One of the key elements of the project is the donation by Starbucks of two million high-quality, climate-resilient seeds. The effort will include funding to train local nurseries to improve local varieties.

“We’ll have a combination of local seeds and the imported seed to try to spark some hope in the industry, quite frankly, that revitalization can happen quickly,” said Kelly Goodejohn, the director of social impact and public policy at Starbucks.

Zia Khhan, the vice president of innovation at the Rockefeller Foundation, said his nonprofit is committed to promoting a broad recovery for Puerto Rico.
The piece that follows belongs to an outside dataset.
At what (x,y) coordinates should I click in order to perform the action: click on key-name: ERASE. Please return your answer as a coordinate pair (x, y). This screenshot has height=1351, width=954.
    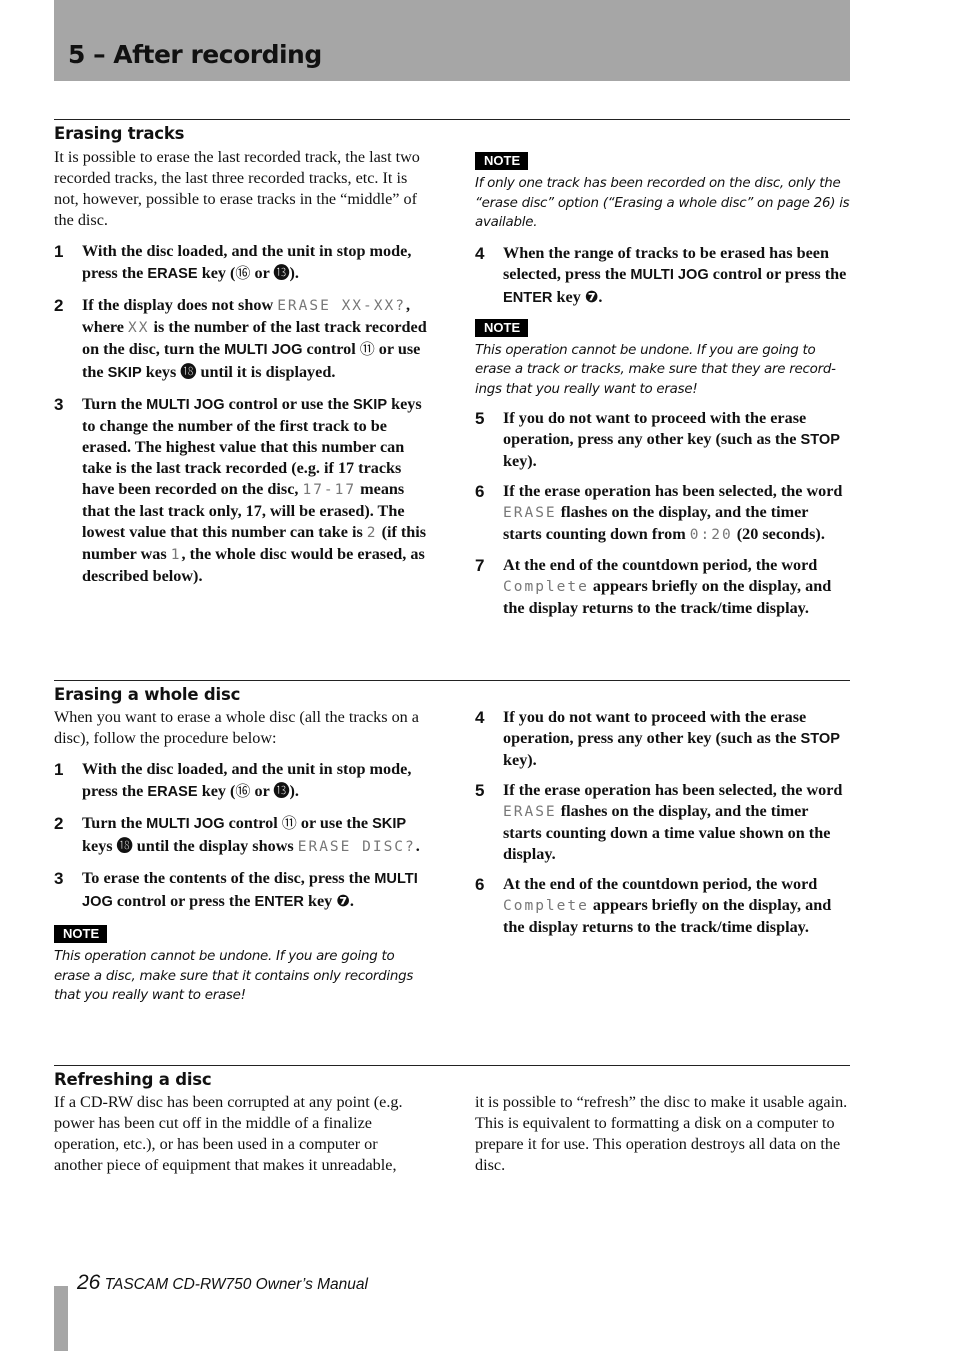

And one of the key elements of that has to be its farmers.

“We have done so much work over 100 years supporting agriculture and farmers and we know how critical it is — not just for food supply and value chains, but for small business people,” he said. “And coffee is a good small business.”

About 70 percent of Puerto Rican coffee growers are considered “small” — operating on plots of fewer than 10 acres.

Miranda — who stars in Mary Poppins Returns, a sequel to the classic children’s movie, and is preparing to reprise his lead role in “Hamilton” for its Puerto Rico debut in January, said he wanted the coffee initiative to bring hope to the island’s hard hit farmers.

There’s a frequently repeated saying on the island that Puerto Rican coffee used to be served to the Pope at the Vatican. “We’ll get there again,” Miranda said.

Miranda, who has been raising money for Puerto Rico’s recovery since the storm, has said proceeds from the “Hamilton” run will benefit the U.S. territory’s hurricane recovery.

“We are all pitching in to bring coffee back to Puerto Rico,” he said.